1th env: training on task with battery size 14.4462.
2th env: training on task with battery size 12.2539.
3th env: training on task with battery size 11.1252.
4th env: training on task with battery size 8.7613.
5th env: training on task with battery size 13.0949.
6th env: training on task with battery size 9.0330.
7th env: training on task with battery size 17.8896.
8th env: training on task with battery size 19.2914.
9th env: training on task with battery size 7.9771.

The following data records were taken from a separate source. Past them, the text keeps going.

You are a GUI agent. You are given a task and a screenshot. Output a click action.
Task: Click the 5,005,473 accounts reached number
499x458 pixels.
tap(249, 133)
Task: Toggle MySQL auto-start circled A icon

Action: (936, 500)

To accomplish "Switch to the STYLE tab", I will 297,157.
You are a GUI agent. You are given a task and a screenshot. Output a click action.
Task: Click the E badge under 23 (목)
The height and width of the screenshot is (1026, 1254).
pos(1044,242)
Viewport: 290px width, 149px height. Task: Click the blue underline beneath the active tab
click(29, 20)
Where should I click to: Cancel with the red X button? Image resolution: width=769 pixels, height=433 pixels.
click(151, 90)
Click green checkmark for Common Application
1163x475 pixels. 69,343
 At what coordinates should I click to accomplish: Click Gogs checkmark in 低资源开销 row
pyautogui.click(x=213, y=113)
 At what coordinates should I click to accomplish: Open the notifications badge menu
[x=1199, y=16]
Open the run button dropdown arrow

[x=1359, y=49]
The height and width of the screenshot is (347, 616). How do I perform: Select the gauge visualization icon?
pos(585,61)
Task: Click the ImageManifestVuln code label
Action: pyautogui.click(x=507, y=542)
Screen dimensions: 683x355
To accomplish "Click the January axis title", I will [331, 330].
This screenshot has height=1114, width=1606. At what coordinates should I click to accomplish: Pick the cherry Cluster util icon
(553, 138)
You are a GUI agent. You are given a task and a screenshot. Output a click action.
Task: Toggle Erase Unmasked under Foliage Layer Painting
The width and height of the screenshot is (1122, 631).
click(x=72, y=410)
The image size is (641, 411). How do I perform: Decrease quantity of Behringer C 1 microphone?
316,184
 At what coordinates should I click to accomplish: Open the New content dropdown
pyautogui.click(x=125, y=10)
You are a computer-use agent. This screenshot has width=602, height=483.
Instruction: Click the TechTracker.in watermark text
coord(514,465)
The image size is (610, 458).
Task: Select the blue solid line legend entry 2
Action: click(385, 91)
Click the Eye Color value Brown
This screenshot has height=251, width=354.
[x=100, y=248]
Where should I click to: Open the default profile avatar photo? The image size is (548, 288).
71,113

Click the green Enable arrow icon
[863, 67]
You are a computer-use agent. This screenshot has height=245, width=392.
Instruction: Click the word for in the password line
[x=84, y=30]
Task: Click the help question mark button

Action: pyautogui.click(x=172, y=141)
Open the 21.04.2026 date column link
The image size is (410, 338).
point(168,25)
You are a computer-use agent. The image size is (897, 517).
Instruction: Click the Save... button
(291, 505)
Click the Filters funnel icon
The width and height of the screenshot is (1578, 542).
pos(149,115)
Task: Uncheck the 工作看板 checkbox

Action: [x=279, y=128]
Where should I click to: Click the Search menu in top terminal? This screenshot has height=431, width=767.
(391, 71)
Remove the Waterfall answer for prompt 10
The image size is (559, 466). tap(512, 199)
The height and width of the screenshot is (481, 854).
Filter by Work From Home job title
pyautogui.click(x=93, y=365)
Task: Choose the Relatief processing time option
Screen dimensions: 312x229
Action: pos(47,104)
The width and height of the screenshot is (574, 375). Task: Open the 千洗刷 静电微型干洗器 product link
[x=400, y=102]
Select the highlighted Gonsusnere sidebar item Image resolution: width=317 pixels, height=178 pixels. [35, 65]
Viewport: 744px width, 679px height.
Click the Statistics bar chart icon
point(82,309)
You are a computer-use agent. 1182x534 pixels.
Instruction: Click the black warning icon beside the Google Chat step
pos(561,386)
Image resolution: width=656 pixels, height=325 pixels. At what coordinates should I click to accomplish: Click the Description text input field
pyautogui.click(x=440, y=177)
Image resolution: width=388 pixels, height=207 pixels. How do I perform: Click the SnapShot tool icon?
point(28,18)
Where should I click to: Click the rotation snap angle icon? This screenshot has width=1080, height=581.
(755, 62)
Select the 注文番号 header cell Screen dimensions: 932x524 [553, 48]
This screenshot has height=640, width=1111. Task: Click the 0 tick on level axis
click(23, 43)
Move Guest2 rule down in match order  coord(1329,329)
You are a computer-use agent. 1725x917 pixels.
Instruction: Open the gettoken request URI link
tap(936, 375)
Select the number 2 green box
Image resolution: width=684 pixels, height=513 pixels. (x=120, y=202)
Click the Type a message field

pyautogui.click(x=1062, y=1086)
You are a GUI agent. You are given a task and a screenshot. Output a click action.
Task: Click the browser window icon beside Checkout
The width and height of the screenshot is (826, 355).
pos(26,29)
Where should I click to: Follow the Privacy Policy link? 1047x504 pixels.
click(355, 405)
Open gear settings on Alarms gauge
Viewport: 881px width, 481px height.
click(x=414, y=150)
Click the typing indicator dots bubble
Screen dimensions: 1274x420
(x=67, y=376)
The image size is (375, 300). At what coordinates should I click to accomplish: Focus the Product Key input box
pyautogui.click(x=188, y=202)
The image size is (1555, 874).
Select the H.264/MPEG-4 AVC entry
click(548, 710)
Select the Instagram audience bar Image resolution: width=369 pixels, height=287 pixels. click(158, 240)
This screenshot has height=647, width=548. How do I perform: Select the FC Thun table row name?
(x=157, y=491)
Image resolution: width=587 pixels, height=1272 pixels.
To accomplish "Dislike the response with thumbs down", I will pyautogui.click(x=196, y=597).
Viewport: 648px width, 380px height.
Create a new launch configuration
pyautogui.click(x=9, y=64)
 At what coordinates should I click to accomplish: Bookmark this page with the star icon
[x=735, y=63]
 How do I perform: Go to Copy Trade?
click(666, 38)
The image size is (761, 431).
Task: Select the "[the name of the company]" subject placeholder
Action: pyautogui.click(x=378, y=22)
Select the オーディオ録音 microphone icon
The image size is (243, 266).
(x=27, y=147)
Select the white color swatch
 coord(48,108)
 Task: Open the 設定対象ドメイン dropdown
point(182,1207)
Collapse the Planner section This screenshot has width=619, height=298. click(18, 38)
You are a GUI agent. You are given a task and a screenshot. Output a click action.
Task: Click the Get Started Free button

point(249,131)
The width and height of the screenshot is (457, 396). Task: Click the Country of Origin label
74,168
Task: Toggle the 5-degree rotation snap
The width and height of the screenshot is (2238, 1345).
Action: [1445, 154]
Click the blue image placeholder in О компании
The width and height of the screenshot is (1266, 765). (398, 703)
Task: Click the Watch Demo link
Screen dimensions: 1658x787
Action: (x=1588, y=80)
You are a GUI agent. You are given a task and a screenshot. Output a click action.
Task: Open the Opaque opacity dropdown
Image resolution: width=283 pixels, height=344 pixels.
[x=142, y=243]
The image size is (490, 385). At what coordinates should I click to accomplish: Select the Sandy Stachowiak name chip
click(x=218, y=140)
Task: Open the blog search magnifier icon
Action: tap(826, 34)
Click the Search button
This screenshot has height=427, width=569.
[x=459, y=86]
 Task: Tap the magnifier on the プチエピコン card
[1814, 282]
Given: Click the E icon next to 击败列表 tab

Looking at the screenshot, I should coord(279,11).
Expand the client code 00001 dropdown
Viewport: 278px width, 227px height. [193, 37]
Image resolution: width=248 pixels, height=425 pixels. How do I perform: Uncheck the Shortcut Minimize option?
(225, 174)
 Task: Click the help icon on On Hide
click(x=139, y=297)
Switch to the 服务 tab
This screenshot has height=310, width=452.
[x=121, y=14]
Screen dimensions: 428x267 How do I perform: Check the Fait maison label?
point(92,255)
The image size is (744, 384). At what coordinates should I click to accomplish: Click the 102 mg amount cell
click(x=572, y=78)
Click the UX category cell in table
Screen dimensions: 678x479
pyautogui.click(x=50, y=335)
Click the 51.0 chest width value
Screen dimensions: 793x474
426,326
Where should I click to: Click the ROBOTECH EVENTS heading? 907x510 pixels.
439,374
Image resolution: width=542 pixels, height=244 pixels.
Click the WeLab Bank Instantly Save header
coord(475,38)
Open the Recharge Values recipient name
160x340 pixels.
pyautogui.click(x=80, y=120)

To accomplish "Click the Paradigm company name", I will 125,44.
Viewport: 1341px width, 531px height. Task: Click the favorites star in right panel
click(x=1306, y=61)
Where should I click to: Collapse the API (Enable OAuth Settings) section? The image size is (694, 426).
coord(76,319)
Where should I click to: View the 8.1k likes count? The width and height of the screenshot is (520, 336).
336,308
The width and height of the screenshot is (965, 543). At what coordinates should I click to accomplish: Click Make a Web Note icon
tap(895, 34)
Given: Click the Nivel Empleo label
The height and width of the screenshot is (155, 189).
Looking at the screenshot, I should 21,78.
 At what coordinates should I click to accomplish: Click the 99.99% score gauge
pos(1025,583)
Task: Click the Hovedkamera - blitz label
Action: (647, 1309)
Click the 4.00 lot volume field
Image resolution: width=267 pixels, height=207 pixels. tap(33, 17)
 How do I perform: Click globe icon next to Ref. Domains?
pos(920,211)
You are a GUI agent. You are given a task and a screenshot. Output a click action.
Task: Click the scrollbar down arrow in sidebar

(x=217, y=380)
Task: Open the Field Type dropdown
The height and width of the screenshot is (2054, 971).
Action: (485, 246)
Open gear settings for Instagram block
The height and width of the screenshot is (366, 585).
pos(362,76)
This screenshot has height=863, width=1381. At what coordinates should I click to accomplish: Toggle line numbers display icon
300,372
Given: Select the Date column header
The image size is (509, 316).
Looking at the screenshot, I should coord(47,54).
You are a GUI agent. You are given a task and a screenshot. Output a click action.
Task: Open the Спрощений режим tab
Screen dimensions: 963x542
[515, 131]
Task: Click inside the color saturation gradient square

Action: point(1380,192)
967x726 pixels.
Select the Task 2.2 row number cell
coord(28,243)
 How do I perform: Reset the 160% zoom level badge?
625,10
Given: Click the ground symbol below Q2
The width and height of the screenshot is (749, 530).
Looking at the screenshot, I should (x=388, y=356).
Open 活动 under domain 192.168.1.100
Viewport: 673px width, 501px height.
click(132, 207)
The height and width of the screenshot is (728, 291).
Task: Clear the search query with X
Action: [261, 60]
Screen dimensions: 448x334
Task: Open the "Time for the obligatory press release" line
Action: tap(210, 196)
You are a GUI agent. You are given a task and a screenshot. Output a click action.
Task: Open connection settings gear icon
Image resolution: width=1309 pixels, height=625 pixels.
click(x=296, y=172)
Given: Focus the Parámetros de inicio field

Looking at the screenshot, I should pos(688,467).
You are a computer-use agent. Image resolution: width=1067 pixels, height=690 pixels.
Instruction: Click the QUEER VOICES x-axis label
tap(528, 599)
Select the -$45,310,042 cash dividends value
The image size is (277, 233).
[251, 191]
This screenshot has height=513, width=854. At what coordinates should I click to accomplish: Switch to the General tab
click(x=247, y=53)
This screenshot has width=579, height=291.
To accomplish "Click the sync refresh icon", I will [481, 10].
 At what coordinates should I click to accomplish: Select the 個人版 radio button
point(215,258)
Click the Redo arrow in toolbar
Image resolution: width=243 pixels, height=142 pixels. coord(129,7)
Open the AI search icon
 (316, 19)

During training we have recorded the performance on an evaluation environment. In the plot below, we can observe that the training initially gets stuck at the locally optimal policy of not charging at all. About 20k steps into the training it manages to come to a better policy that outperforms this baseline and takes advantage of the flexibility.

[3]:
import matplotlib.pyplot as plt

NUM_TRAIN_STEP = len(eval_callback.data) * eval_callback.eval_freq

x = np.arange(0,len(eval_callback.data)*eval_callback.eval_freq,eval_callback.eval_freq)
plt.title(f"Evaluation env (size {eval_env.battery.size:.01f} kWh)")
plt.plot(
    x, eval_callback.data, label="Performance"
)
perf_eval_rand, _ = bauwerk.eval.get_avg_rndm_perf(
        eval_env,
        eval_len=TASK_LEN,
        num_samples=10,
    )
perf_eval_opt = bauwerk.eval.get_optimal_perf(
    eval_env,
    eval_len=TASK_LEN
)
perf_nocharge = bauwerk.eval.evaluate_actions(np.zeros((TASK_LEN,1)), eval_env)
plt.hlines(perf_eval_opt, 0, NUM_TRAIN_STEP, label="Optimal", linestyle=":", color="black")
plt.hlines(perf_eval_rand, 0, NUM_TRAIN_STEP, label="Random", linestyle="--", color="grey")
plt.hlines(perf_nocharge, 0, NUM_TRAIN_STEP, label="No charging", linestyle="-.", color="lightblue")
plt.legend()
plt.ylabel(f"avg grid payment (per timestep)")
plt.xlabel(f"timesteps (each {train_env.cfg.time_step_len}h)")
plt.tight_layout()
../../_images/early-access_experiments_exp03_build_dist_b_meta_rl_5_0.png

Evaluation of agent on task distribution#

Next, we want to evaluate the agent across the entire task distribution, i.e. on houses with battery sizes between 0.5kWh and 20kWh.

[4]:
# evaluating performance of agent across different battery sizes

dist_env = build_dist_b.make_env()

battery_sizes = np.arange(1,21,1)
perf_per_task = []
opt_perf_per_task = []
for size in battery_sizes:
    task = bauwerk.benchmarks.Task(
        cfg=bauwerk.envs.solar_battery_house.EnvConfig(
            battery_size=size,
            episode_len=TASK_LEN
        )
    )
    dist_env.set_task(task)
    perf_sac = bauwerk.utils.sb3.eval_model(model_sac, dist_env, eval_len=TASK_LEN)
    perf_opt = bauwerk.eval.get_optimal_perf(dist_env, eval_len=TASK_LEN)
    perf_per_task.append(perf_sac)
    opt_perf_per_task.append(perf_opt)
[5]:
plt.plot(battery_sizes, perf_per_task, label="Model performance")
plt.plot(battery_sizes, opt_perf_per_task, label="Optimal performance")
plt.xlabel("Battery size (kWh)")
plt.ylabel(f"Avg grid payment (per timestep)")
plt.hlines(perf_nocharge, 1, len(battery_sizes), label="No charging", linestyle="-.", color="lightblue")
_ = plt.legend()
../../_images/early-access_experiments_exp03_build_dist_b_meta_rl_8_0.png

Note for reproducibility: this entire notebook was executed inside the devcontainer of the Bauwerk repository.